I just ordered my Grid Iron and saw the post, but the peeling paint issue is a non-issue.  No paint will withstand a grease fire that caused this.  Either way, Blaz'n told me the insides are not painted anymore, so they will season properly and so no need to worry about this.


----------



## Alkiax (Jul 13, 2018)

I'm selling a pg1000 for 2200 if your close to Oklahoma


----------



## Taz_Pagri (Jul 13, 2018)

I went with a rec tec 700 because it cost 1000 less, they let me try it with 30 day money back and they have a super long warranty. So far I have been impressed with how fast it heats up, how hot it gets for a good sear, and how well it holds temperature no matter what temp is set and how much I open the grill. 
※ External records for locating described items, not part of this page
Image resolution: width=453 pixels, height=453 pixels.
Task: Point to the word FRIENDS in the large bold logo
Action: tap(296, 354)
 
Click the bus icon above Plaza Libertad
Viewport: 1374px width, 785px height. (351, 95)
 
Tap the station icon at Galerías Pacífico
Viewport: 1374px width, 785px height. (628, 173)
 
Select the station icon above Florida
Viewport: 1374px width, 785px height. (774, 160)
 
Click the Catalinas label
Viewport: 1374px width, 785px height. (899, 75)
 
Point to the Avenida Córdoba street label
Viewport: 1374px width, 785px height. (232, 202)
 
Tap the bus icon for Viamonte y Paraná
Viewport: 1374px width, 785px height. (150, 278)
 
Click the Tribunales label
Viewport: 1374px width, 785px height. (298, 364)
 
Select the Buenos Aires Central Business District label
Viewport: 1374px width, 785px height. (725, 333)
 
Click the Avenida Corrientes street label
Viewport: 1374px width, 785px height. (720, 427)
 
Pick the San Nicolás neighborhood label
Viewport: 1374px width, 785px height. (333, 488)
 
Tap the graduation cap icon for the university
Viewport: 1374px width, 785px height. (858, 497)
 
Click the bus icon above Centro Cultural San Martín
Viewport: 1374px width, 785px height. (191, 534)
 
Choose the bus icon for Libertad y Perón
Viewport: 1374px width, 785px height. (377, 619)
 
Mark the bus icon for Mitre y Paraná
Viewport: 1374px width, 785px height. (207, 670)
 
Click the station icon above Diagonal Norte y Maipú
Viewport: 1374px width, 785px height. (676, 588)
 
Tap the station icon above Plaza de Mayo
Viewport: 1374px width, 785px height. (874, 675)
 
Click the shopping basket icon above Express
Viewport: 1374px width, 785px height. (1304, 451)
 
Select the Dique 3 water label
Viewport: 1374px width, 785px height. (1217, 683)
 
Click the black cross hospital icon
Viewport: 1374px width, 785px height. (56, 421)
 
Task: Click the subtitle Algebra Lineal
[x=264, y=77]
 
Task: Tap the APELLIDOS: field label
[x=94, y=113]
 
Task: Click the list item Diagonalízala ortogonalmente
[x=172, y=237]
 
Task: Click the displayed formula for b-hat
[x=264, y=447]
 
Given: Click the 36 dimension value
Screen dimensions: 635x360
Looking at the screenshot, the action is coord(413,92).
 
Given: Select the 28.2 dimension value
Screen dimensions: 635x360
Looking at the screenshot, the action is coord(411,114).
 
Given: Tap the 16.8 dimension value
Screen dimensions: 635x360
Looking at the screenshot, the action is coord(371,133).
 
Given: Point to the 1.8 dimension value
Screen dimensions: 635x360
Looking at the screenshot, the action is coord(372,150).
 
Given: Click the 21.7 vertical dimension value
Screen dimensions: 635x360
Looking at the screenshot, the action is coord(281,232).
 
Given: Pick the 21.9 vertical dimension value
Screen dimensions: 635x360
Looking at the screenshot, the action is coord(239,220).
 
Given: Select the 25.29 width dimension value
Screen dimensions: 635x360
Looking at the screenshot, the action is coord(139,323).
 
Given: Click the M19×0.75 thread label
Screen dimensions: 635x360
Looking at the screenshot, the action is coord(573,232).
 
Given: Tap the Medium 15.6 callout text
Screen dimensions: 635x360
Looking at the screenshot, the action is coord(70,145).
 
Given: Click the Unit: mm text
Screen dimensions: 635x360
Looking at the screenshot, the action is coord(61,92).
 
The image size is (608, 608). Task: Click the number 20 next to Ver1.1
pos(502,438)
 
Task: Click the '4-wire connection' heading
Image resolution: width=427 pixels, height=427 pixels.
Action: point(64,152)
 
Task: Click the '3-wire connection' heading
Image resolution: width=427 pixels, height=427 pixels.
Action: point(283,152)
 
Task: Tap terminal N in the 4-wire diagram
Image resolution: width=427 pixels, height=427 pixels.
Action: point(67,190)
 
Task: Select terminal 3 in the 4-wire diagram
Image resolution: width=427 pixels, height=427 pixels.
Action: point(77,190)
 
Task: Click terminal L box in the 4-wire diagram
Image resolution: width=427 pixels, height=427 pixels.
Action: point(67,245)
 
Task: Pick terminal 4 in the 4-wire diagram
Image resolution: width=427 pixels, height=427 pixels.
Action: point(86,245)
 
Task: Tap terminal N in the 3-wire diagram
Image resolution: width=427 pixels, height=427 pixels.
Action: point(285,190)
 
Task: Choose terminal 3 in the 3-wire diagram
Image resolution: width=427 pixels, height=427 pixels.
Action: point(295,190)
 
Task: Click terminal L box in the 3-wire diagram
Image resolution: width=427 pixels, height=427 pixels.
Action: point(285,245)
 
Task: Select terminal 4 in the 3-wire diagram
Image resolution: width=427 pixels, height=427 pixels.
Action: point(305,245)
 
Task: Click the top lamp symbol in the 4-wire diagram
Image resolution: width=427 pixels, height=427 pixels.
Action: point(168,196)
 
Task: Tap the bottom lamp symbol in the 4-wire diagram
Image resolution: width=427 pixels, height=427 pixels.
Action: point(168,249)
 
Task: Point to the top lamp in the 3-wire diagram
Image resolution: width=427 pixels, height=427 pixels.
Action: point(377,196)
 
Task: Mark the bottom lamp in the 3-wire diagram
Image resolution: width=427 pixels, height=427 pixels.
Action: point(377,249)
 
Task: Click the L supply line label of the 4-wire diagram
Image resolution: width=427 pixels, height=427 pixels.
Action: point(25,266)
One big downside for me is that the app temp alarms do not work if your phone is on the lock screen or even in a different app. This means it's possible to over cook your meat if you're not paying complete attention. I think they will fix this eventually as it's only a software issues


----------



## Ishi (Jul 13, 2018)

gmc2003 said:


> Can't offer an opinion one way or the other on poopers, but what the heck are Pappa Murphy's? Sounds like your smoking two Irish guys.
> 
> Chris


Papa Murphy’s is a pizza chain here in Iowa and maybe other states in the Mid West. They make the pizza  ( like subway while you watch) and you take it home and cook it.


----------